REQUEST: Substitute "Directive" for every occurrence of "Instruction" in the listing below, and write out the whole listing with nothing else altered.

(Lines of data)

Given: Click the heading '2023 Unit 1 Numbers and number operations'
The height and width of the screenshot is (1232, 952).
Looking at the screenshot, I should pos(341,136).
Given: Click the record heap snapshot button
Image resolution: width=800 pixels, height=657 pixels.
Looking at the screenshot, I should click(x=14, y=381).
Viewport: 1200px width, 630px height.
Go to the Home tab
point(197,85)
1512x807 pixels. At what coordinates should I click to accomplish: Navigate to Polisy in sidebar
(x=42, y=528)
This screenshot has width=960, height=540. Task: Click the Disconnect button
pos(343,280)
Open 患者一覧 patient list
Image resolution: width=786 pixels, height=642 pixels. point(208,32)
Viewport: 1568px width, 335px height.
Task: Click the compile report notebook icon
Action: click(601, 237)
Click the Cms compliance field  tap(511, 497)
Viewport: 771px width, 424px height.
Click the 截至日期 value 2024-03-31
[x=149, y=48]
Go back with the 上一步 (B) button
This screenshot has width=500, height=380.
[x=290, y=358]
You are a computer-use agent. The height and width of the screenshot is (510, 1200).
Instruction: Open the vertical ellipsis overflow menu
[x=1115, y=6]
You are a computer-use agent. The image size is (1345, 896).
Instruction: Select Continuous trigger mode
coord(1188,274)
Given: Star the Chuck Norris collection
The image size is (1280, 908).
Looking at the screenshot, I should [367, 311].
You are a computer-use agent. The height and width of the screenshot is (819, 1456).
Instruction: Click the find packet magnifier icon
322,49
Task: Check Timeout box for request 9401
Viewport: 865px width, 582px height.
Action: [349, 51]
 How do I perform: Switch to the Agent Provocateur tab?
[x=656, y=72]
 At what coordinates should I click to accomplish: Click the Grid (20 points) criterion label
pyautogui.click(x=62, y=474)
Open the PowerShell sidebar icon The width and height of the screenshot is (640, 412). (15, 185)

COMPLETE OUTPUT:
Given: Click the heading '2023 Unit 1 Numbers and number operations'
The height and width of the screenshot is (1232, 952).
Looking at the screenshot, I should pos(341,136).
Given: Click the record heap snapshot button
Image resolution: width=800 pixels, height=657 pixels.
Looking at the screenshot, I should click(x=14, y=381).
Viewport: 1200px width, 630px height.
Go to the Home tab
point(197,85)
1512x807 pixels. At what coordinates should I click to accomplish: Navigate to Polisy in sidebar
(x=42, y=528)
This screenshot has width=960, height=540. Task: Click the Disconnect button
pos(343,280)
Open 患者一覧 patient list
Image resolution: width=786 pixels, height=642 pixels. point(208,32)
Viewport: 1568px width, 335px height.
Task: Click the compile report notebook icon
Action: click(601, 237)
Click the Cms compliance field  tap(511, 497)
Viewport: 771px width, 424px height.
Click the 截至日期 value 2024-03-31
[x=149, y=48]
Go back with the 上一步 (B) button
This screenshot has width=500, height=380.
[x=290, y=358]
You are a computer-use agent. The height and width of the screenshot is (510, 1200).
Directive: Open the vertical ellipsis overflow menu
[x=1115, y=6]
You are a computer-use agent. The image size is (1345, 896).
Directive: Select Continuous trigger mode
coord(1188,274)
Given: Star the Chuck Norris collection
The image size is (1280, 908).
Looking at the screenshot, I should [367, 311].
You are a computer-use agent. The height and width of the screenshot is (819, 1456).
Directive: Click the find packet magnifier icon
322,49
Task: Check Timeout box for request 9401
Viewport: 865px width, 582px height.
Action: [349, 51]
 How do I perform: Switch to the Agent Provocateur tab?
[x=656, y=72]
 At what coordinates should I click to accomplish: Click the Grid (20 points) criterion label
pyautogui.click(x=62, y=474)
Open the PowerShell sidebar icon The width and height of the screenshot is (640, 412). (15, 185)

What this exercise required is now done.